▶ Objectifs
A) D'après le texte sur le plan OBOR, quelle durée de voyage la ligne Belgrade-Budapest remodelée doit-elle permettre ?
B) Indiquez si chacune de ces affirmations concorde avec le texte sur le plan OBOR, en citant les mots décisifs du texte : (i) le coût de la ligne Belgrade-Budapest serait supporté par l'Exim Bank ; (ii) le trafic attendu dépasse le seuil de rentabilité ; (iii) un appel d'offres a eu lieu pour le chantier.
C) Reprenez, s'il vous plaît, le texte sur le plan OBOR après sa dernière phrase et poursuivez-le.

▶ Texte à lire
# # # # #
En 2013, l’équipe du Président Xi Jinping lançait son plan OBOR (One Belt, One Road, 一带一路), un concept de redéploiement industriel hors frontières qui nécessitera, selon les calculs de la banque HSBC, de 4000 à 6000 milliards de $ sous 15 ans, pour l’équipement (ferroviaire, maritime, en énergie…) à réaliser entre 65 nations des cinq continents.
Plusieurs sommets sont prévus, dont un les 14-15 mai à Pékin – 40 chefs d’Etats sont invités à ce rendez-vous, le plus important de l’année pour la Chine, qui espère alors une validation universelle pour ce genre de Plan Marshall du XXIème siècle. Mais à mesure que les projets commencent à se préciser, surgissent les problèmes.
En 2016, en marge d’un Sommet à 17 pays Chine-Europe de l’Est, la Chine s’engageait avec Hongrie et Serbie à bâtir une ligne de chemin de fer entre Belgrade et Budapest sur 350km. La ligne existante, obsolète et à basse capacité, serait remodelée, reconstruite, et le matériel roulant renouvelé de manière à réduire le voyage de 8 heures à 3h. Le coût de 2,89 milliards de $ serait supporté par l’Exim Bank, et le chantier exécuté par la CRIC—groupe public chinois spécialisé dans ce type de gros chantiers hors frontières. La maîtrise d’œuvre reviendrait aux chemins de fer nationaux de Hongrie, 42% des matériaux et équipements devant obligatoirement provenir des pays-hôtes.
Mais Bruxelles vient d’émettre une objection peut-être fatale : la Commission Européenne lance une enquête sur la rentabilité du projet et sa conformité aux articles de loi concernant le marché unique. Au 1er chef, l’étude de faisabilité fixe à 6 millions de billets par an le seuil de rentabilité—mais le trafic attendu n’en fait que la moitié. Et au second chef, nul contrat n’a été publié, et pour cause : il n’y a pas eu d’appel d’offres —c’est une infraction à la loi communautaire. Aspirante à l’adhésion, la Serbie peut encore prendre librement ses décisions d’investissement sur son sol. Mais pas la Hongrie membre de l’UE, de surcroît dans le collimateur communautaire pour les positions agressives de son leader d’extrême droite V. Orban sur la question des réfugiés.
# # # # #
▶ Lignes de données
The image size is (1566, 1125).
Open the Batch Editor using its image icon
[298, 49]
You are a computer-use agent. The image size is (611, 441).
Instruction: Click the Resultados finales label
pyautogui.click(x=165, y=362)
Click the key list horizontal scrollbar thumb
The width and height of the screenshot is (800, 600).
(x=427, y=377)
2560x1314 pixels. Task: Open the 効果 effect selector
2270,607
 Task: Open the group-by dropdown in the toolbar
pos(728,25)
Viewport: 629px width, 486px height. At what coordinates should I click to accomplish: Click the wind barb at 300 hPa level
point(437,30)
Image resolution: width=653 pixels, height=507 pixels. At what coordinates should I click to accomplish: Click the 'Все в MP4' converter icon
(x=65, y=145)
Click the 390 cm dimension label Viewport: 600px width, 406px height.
# # # # #
▶ Résultats par tâche
A) 3 heures, au lieu de 8 heures.

B)
(i) Oui : « Le coût de 2,89 milliards de $ serait supporté par l’Exim Bank »
(ii) Non : « mais le trafic attendu n’en fait que la moitié »
(iii) Non : « il n’y a pas eu d’appel d’offres »

C)
A ce qui semble, ce qui a été signé en 2016 pour contourner la procédure des 27, a été un « traité » entre les 3 pays pour engager des entreprises à « coopérer » au projet. Un protocole a été mis en annexe, pour tenter une mise à conformité avec la législation communautaire, au niveau des normes techniques notamment. Mais selon les résultats de l’enquête, Bruxelles pourrait exiger des modifications ou interdictions faisant poser un lourd nuage noir sur l’avenir.
Cette ligne, déclare Tamas Matura de l’université de Budapest (cité par le Financial Times), est un maillon fort du plan OBOR en Europe Centrale – une section de la « route terre-mer » que la Chine s’est engagée en 2014 à bâtir du Pirée (port d’Athènes) via les Balkans jusqu’au Nord-Est européen, permettant d’inonder de produits chinois des centaines de millions de personnes. C’est une ligne stratégique, conçue à Pékin il y a déjà 10 ans, quand la COSCO (l’armateur public) rachetait sa première tranche du port grec en faillite.
La Chine joue gros. Mais ses difficultés permettent aussi d’éclairer la différence de sensibilité et interprétation entre Bruxelles et Pékin, sur le terme de « profitabilité ». Bruxelles, pour son évaluation, se base sur les chances de réussites d’un outil, à 5 ou 10 ans. Les stratèges chinois sont beaucoup plus ouverts au risque, et visent clairement un processus en décennies : la relance d’un continent par la création d’une route commerciale à travers la planète.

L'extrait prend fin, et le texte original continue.